More specialized was the imported Side by Side by Sondheim. This devout Sondheim fan needed no intimate British revue to demonstrate the potency of the composer-lyricist's output. But apparently others did, as Side by Side was credited with cementing the reputation of Sondheim's songs apart from their stage contexts. Still, I enjoyed the show for its cast; it was fun to have London's Millicent Martin, Julia McKenzie, and David Kernan in town, even if it was odd that British performers had been enlisted to bring Sondheim to Broadway. I also very much enjoyed the strong replacement cast of Hermione Gingold, Larry Kert, Nancy Dussault, and Georgia Brown.
Finally, there was the big hit musical everyone had been waiting for, Annie. Although it opened to splendid reviews, I've found myself defending this show in recent years, its reputation having somewhat declined owing to an unnecessary sequel and an ineffectual Broadway revival. Then too, Annie is, like The Sound of Music, often underrated, filled as it is with children, a dog, and an insistent anthem. In fact, Annie was one of the last first-rate examples of the traditional Broadway musical that had been the staple of Broadway in the '50s and '60s. And if some were put off by all those little girls, the adults in the audience were rewarded with Dorothy Loudon's raucous but sophisticated comedy as Miss Hannigan. Annie worked in all departments, from David Mitchell's lovely scenery to Phil Lang's pleasingly old-fashioned orchestrations. Although others were fine in the lead, Andrea McArdle's spunky Annie was never quite equaled.

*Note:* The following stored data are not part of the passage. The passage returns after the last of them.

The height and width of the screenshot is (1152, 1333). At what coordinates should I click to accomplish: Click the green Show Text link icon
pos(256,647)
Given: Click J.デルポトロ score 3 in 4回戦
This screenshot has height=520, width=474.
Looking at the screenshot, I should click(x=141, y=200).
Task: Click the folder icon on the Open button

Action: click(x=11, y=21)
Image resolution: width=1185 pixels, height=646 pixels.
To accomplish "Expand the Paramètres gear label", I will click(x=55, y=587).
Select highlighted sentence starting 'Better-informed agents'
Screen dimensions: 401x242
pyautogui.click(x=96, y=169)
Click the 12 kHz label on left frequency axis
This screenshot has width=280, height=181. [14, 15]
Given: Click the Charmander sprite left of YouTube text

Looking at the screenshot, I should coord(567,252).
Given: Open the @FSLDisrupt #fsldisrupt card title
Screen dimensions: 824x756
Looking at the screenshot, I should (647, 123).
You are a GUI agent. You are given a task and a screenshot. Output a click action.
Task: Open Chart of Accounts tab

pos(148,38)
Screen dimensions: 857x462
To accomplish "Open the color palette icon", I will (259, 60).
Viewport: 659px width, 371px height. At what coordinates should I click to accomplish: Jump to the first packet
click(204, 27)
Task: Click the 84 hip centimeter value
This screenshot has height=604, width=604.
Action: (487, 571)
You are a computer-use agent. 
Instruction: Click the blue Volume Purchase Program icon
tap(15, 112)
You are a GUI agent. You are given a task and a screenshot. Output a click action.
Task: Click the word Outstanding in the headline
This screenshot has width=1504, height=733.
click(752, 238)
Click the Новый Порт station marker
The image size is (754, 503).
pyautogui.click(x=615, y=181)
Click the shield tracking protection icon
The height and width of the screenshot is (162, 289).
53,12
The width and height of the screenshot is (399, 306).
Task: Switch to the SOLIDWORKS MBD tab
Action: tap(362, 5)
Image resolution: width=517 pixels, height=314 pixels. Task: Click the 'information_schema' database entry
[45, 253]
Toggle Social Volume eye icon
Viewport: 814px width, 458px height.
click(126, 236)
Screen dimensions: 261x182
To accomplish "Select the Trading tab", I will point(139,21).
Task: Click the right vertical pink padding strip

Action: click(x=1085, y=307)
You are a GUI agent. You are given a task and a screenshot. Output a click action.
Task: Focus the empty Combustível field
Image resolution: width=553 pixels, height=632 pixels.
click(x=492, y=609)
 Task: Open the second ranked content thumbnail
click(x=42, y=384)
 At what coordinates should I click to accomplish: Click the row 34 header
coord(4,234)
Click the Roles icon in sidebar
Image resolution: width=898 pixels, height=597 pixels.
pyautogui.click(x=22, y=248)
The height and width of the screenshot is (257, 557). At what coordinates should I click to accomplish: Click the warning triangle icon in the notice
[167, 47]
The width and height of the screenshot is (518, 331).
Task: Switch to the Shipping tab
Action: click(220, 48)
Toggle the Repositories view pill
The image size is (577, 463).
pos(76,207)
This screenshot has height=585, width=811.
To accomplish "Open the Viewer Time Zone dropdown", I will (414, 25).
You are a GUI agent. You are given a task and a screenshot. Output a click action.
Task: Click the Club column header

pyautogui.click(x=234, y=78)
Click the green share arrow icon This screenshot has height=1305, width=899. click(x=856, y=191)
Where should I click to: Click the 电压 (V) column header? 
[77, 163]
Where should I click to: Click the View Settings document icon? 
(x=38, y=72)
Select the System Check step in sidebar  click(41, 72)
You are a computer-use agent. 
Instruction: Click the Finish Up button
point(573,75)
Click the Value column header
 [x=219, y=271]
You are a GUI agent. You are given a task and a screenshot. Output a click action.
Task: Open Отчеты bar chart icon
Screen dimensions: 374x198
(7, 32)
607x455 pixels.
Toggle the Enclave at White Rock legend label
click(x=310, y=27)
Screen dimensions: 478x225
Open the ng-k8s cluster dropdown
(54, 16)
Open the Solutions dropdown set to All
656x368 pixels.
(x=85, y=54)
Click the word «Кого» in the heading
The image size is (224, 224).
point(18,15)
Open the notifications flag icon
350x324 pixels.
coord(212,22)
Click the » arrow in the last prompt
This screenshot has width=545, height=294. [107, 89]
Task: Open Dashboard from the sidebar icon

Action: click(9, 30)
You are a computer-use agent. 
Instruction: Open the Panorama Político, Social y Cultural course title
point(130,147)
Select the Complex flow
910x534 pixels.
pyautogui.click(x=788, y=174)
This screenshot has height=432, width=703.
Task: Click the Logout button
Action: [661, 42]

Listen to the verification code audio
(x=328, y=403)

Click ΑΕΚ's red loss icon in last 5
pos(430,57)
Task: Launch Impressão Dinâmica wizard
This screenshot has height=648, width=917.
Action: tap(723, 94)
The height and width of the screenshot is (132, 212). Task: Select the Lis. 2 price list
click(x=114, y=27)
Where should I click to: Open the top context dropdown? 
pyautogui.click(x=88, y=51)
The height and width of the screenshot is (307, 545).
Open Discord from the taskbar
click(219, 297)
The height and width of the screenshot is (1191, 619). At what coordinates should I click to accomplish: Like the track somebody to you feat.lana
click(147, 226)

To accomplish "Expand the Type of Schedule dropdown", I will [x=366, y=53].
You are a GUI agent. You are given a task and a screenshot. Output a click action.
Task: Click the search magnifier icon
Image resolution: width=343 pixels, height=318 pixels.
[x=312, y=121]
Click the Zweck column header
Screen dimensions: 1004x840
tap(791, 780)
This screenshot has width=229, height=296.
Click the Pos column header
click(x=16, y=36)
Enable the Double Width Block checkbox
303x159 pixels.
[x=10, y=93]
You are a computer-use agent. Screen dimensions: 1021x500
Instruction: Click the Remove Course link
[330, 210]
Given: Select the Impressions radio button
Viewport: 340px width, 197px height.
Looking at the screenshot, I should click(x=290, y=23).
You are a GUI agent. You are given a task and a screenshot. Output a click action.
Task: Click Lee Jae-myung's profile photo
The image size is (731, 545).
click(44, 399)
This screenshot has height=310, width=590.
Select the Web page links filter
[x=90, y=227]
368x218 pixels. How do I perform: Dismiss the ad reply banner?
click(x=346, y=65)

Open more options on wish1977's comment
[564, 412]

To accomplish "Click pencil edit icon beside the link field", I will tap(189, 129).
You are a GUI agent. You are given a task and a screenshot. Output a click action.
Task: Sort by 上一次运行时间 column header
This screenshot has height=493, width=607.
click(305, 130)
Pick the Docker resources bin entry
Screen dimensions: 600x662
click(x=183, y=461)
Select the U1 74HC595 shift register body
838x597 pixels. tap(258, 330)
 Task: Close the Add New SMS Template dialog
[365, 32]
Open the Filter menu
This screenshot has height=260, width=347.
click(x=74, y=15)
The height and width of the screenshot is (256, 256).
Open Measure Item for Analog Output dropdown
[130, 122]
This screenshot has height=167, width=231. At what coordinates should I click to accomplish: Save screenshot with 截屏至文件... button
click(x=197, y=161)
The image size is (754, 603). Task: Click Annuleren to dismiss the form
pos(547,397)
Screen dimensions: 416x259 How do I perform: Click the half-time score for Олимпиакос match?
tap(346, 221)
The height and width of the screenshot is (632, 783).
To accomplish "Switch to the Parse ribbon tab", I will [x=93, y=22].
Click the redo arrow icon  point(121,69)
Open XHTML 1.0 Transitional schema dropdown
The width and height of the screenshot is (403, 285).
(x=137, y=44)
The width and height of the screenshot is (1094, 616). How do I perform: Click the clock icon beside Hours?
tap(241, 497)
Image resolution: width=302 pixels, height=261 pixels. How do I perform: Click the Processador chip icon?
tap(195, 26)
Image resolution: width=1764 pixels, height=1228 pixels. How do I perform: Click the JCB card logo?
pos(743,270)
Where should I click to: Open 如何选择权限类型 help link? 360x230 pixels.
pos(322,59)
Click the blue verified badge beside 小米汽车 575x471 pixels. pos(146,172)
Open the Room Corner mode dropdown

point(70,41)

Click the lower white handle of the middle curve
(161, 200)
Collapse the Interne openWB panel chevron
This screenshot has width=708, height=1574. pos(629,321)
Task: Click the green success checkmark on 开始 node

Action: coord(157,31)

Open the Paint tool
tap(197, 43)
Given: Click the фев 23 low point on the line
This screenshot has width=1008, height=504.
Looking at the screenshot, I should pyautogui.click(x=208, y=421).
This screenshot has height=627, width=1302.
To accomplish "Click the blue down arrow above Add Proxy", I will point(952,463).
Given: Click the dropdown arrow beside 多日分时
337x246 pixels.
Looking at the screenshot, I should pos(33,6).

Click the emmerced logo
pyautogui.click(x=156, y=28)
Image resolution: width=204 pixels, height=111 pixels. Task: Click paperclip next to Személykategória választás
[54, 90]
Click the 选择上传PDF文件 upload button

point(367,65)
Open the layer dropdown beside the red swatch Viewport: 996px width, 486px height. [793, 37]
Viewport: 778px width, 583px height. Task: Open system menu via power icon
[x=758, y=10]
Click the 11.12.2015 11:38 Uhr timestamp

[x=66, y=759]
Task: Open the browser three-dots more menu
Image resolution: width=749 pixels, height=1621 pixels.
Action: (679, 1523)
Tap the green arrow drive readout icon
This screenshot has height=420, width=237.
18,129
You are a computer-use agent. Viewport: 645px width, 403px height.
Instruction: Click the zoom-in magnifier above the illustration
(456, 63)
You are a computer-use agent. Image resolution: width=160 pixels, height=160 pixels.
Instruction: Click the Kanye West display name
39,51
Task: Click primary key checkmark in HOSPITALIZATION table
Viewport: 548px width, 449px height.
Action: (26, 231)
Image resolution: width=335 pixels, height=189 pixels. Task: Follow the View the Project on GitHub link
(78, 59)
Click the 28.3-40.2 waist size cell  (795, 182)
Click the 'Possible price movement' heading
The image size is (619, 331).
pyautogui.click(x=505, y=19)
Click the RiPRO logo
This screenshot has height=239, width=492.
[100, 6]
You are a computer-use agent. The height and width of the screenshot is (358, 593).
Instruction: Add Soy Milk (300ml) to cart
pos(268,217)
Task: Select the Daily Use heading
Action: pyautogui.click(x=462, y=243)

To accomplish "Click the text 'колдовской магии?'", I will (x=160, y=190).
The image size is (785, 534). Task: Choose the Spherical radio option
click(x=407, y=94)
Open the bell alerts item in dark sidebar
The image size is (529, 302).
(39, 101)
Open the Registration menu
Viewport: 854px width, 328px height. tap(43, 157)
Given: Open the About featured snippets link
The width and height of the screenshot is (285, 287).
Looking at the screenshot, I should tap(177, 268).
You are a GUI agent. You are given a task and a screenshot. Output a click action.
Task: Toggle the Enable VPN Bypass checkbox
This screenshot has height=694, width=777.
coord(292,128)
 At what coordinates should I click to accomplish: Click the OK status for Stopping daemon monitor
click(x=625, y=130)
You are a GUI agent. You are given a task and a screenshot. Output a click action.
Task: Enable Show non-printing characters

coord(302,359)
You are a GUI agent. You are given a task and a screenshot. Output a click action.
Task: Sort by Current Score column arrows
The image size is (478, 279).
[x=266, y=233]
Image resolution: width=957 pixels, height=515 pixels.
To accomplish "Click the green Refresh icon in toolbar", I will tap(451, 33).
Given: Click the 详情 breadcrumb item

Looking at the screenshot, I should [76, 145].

And let's not forget that there was one more new musical that season, the Broadway premiere of the 1929 Bertolt Brecht-Kurt Weill musical Happy End, in a production transferred from Brooklyn's Chelsea Theatre. The score, including "Bilbao Song" and "Surabaya Johnny," held up well, the book less so. For Broadway, the winning leading lady was Meryl Streep, who was rather quickly replaced by Janie Sell.
The very end of the season saw the arrival of a play that would go on to a lengthy run, the quirky, neurotic, and appealing Gemini by Albert Innaurato. And there were two more big musical events. Yul Brynner returned in his first of two Broadway revivals of The King and I. Directed by Yuriko no doubt with the assistance of Brynner, the staging was unremarkable. But that hardly mattered, as the production was big, the show held up superbly, and the cast including Constance Towers' handsome Anna was uniformly good.
Closing the season was the sort of special, one-night-only event that fans still boast of having attended. This was the benefit concert Together on Broadway, offering the joint appearance of Mary Martin and Ethel Merman. If the latter was in stronger shape than the former, everyone enjoyed the richly nostalgic evening.